**Explore the material**:
a) Reproduce, from the passage on micropulse laser for DME, everything from "What does this" down to "fought over less.".
b) Judge whether each statement agrees with the passage on micropulse laser for DME, answering yes or no and quoting the words that decide it: (i) the observation about prior civilizations comes from Allan Bloom's book Closing of the American Mind; (ii) the passage holds that the new information from an event is inversely proportional to how improbable it is; (iii) the passage names comfort as something humans value and defend.

Selected passage Start Marker

Subthreshold diode micropulse laser for DME

In his seminal book on modern education, Closing of the American Mind, Allan Bloom observed that oftentimes the things that disturb us most about prior civilizations are the very things that they took most for granted: Child sacrifice. Gladiatorial games. Bell-bottom pants. Modified ETDRS macular photocoagulation for diabetic macular oedema (DME)? Any retinal-destructive laser procedure for retinal vascular disease?¹

What does this have to do with laser treatment for DME? Nothing. But it has much to do with the humans who think about it and do it. Information theory states that the amount of new information we can learn from a given event is directly proportional to the improbability of that event occurring.⁴ How much do we learn from yet another study confirming that ranibizumab is effective against choroidal neovascularization from yet another cause? So when something really new and unexpected comes along offering a wealth of new insights and the prospect of significant advancement, it must, by definition, strike us as very unlikely - if not impossible, and even absurd. Realization that the ridiculous and impossible may also be the truth makes us, at best, uncomfortable. And if there is one thing that humans value and defend, it is their comfort. Wars are fought over less.

Selected passage End Marker
Information provided Start Marker

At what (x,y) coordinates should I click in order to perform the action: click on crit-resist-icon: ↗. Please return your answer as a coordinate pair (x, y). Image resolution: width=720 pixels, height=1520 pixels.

Information provided End Marker

**Results in order**:
a)
What does this have to do with laser treatment for DME? Nothing. But it has much to do with the humans who think about it and do it. Information theory states that the amount of new information we can learn from a given event is directly proportional to the improbability of that event occurring.⁴ How much do we learn from yet another study confirming that ranibizumab is effective against choroidal neovascularization from yet another cause? So when something really new and unexpected comes along offering a wealth of new insights and the prospect of significant advancement, it must, by definition, strike us as very unlikely - if not impossible, and even absurd. Realization that the ridiculous and impossible may also be the truth makes us, at best, uncomfortable. And if there is one thing that humans value and defend, it is their comfort. Wars are fought over less.

b)
(i) Yes: "In his seminal book on modern education, Closing of the American Mind, Allan Bloom observed"
(ii) No: "the amount of new information we can learn from a given event is directly proportional to the improbability of that event occurring"
(iii) Yes: "if there is one thing that humans value and defend, it is their comfort."